▸ **Excerpt to read**
· · ·
Paul Robeson was the epitome of the 20th-century Renaissance man. He was an exceptional athlete, actor, singer, cultural scholar, author, and political activist. His talents made him a revered man of his time, yet his radical political beliefs all but erased him from popular history. Today, more than one hundred years after his birth, Robeson is just beginning to receive the credit he is due.
Born in 1898, Paul Robeson grew up in Princeton, New Jersey. His father had escaped slavery and become a Presbyterian minister, while his mother was from a distinguished Philadelphia family. At seventeen, he was given a scholarship to Rutgers University, where he received an unprecedented twelve major letters in four years and was his class valedictorian. After graduating he went on to Columbia University Law School, and, in the early 1920s, took a job with a New York law firm. Racial strife at the firm ended Robeson’s career as a lawyer early, but he was soon to find an appreciative home for his talents.
· · ·
Continue the piece on Paul Robeson above, picking up right after its last sentence.
· · ·
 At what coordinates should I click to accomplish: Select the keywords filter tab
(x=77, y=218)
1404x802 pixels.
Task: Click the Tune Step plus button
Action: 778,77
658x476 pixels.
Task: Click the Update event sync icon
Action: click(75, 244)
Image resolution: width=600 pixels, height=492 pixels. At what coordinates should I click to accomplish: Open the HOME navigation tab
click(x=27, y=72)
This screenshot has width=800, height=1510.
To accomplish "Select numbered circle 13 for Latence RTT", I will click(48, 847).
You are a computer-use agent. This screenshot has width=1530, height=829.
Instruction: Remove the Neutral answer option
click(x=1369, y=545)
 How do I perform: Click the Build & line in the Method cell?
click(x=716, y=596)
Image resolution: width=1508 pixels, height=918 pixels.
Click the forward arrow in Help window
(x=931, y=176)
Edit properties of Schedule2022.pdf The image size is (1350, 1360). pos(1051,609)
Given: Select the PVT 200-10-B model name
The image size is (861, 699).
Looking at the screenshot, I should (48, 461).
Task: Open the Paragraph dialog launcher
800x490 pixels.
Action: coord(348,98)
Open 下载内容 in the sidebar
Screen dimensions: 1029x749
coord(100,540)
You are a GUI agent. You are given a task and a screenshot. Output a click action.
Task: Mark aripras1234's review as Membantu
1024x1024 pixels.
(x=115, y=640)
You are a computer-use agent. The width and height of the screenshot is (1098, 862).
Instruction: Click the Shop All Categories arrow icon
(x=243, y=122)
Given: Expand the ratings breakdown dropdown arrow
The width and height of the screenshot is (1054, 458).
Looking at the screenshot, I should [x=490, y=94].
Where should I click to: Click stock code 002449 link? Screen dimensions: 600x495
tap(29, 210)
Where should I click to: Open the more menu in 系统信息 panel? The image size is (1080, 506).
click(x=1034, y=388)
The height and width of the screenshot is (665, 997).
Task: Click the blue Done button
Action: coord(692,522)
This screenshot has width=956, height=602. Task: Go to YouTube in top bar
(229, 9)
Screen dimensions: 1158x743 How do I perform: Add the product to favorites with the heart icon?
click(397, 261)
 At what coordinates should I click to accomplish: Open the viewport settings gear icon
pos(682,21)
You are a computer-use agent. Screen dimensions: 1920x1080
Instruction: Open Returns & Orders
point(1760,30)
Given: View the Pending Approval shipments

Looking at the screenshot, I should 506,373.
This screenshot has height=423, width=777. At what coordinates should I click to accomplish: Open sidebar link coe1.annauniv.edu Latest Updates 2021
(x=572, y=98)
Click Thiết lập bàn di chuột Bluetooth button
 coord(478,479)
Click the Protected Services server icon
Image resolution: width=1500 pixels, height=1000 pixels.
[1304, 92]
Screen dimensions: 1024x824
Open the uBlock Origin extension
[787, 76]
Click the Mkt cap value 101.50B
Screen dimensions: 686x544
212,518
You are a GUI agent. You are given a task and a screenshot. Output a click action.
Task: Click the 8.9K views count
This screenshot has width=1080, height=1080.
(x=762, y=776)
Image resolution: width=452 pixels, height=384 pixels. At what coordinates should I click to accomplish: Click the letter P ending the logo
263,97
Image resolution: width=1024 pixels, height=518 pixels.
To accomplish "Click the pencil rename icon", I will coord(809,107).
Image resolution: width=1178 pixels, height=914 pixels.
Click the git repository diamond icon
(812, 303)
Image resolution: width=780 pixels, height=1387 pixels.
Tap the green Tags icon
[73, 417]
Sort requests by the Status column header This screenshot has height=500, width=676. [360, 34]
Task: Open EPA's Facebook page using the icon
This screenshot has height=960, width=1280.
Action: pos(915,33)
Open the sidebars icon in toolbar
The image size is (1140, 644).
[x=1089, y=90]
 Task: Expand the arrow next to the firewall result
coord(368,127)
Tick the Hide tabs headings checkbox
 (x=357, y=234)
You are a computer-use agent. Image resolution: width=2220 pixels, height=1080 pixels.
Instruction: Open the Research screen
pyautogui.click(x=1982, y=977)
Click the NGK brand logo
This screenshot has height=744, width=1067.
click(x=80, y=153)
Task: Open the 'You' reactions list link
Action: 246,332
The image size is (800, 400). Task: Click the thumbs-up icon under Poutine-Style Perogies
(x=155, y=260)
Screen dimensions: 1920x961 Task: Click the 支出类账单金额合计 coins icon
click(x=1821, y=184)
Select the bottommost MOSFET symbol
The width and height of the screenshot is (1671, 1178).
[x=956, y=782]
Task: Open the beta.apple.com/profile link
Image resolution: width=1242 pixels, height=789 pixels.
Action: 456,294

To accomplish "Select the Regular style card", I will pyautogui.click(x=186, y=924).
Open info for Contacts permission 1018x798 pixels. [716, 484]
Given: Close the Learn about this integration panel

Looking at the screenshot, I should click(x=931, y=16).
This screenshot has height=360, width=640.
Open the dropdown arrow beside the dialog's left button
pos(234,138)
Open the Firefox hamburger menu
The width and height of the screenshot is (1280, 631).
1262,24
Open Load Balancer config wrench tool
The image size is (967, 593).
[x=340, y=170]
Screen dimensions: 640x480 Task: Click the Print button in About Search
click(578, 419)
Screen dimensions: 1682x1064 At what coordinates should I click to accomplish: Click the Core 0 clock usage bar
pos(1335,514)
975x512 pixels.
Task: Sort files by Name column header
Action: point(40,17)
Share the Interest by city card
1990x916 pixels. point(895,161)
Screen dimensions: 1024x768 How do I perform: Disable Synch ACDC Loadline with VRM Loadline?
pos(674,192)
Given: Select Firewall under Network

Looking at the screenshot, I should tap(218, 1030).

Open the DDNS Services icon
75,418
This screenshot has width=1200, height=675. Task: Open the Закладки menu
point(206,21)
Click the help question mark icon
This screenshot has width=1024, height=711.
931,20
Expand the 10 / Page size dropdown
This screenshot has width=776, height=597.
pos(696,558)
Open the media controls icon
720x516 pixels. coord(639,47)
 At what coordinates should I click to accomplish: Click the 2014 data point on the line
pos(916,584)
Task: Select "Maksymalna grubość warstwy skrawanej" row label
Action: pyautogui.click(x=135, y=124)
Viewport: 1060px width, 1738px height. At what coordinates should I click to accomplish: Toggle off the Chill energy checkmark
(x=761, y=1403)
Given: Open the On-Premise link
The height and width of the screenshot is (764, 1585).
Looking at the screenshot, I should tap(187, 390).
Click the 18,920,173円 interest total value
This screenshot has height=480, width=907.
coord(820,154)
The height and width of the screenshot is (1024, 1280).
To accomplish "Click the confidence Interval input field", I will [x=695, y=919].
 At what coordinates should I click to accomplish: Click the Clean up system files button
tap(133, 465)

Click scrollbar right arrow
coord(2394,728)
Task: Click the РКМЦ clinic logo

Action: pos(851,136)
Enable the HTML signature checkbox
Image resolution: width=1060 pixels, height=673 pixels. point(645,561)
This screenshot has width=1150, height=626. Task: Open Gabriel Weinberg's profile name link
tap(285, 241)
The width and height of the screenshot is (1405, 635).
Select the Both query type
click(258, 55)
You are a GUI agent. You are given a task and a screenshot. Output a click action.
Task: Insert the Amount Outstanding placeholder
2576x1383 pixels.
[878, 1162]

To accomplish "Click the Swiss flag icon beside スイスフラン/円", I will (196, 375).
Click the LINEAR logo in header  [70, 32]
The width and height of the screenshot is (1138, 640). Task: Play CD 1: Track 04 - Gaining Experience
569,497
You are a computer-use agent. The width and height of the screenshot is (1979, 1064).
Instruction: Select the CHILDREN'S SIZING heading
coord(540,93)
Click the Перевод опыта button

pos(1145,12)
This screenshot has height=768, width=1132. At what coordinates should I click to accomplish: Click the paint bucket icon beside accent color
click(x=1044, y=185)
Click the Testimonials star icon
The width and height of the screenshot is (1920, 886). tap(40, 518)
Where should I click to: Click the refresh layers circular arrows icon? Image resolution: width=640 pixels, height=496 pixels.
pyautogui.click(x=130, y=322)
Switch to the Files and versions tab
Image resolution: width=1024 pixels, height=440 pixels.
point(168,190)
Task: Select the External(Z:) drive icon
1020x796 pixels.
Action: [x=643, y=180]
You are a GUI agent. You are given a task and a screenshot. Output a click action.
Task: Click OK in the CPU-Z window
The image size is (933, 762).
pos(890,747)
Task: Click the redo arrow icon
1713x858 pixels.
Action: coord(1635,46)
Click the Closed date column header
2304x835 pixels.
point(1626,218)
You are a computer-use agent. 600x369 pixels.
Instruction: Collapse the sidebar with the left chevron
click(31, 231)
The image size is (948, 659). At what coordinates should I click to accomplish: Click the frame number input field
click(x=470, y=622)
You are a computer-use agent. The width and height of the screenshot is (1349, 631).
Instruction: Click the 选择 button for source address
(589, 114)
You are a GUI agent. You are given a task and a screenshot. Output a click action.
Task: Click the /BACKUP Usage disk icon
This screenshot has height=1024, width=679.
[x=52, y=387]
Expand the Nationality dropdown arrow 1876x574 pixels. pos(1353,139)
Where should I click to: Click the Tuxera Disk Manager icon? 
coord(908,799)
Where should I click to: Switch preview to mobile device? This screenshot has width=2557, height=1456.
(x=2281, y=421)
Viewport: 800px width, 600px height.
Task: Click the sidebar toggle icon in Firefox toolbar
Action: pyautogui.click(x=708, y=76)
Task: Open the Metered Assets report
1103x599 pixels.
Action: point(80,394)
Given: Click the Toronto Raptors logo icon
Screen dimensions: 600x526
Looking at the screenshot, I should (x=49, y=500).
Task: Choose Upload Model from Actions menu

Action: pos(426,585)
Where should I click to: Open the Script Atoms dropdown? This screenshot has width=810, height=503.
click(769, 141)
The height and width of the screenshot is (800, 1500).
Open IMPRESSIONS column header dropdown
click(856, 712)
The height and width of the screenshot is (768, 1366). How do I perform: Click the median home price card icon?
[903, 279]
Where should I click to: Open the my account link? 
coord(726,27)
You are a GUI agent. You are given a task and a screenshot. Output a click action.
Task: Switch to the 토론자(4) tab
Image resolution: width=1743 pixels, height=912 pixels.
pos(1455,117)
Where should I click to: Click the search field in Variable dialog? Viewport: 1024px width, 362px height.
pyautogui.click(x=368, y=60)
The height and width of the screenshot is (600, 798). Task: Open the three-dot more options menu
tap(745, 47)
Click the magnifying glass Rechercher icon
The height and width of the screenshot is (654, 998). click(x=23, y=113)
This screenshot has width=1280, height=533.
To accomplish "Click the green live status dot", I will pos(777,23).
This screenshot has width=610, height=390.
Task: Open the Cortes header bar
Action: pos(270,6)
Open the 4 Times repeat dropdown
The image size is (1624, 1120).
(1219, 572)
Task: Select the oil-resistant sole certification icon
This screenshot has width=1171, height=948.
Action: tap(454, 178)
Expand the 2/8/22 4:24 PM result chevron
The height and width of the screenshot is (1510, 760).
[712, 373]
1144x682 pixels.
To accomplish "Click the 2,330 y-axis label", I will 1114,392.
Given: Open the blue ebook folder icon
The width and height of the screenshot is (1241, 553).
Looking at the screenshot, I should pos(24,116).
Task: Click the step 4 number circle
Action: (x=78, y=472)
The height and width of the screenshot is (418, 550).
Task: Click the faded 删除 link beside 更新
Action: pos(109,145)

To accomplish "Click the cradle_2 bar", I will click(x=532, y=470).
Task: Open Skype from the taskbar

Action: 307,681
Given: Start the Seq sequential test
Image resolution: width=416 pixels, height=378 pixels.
· · ·
▸ **Exercise output**
Returning to his love of public speaking, Robeson began to find work as an actor. In the mid-1920s he played the lead in Eugene O’Neill’s “All God’s Chillun Got Wings” (1924) and “The Emperor Jones” (1925). Throughout the late 1920s and 1930s, he was a widely acclaimed actor and singer. With songs such as his trademark “Ol’ Man River,” he became one of the most popular concert singers of his time. His “Othello” was the longest-running Shakespeare play in Broadway history, running for nearly three hundred performances. It is still considered one of the great-American Shakespeare productions. While his fame grew in the United States, he became equally well-loved internationally. He spoke fifteen languages, and performed benefits throughout the world for causes of social justice. More than any other performer of his time, he believed that the famous have a responsibility to fight for justice and peace.
As an actor, Robeson was one of the first black men to play serious roles in the primarily white American theater. He performed in a number of films as well, including a re-make of “The Emperor Jones” (1933) and “Song of Freedom” (1936). In a time of deeply entrenched racism, he continually struggled for further understanding of cultural difference. At the height of his popularity, Robeson was a national symbol and a cultural leader in the war against fascism abroad and racism at home. He was admired and befriended by both the general public and prominent personalities, including Eleanor Roosevelt, W.E.B. Du Bois, Joe Louis, Pablo Neruda, Lena Horne, and Harry Truman. While his varied talents and his outspoken defense of civil liberties brought him many admirers, it also made him enemies among conservatives trying to maintain the status quo.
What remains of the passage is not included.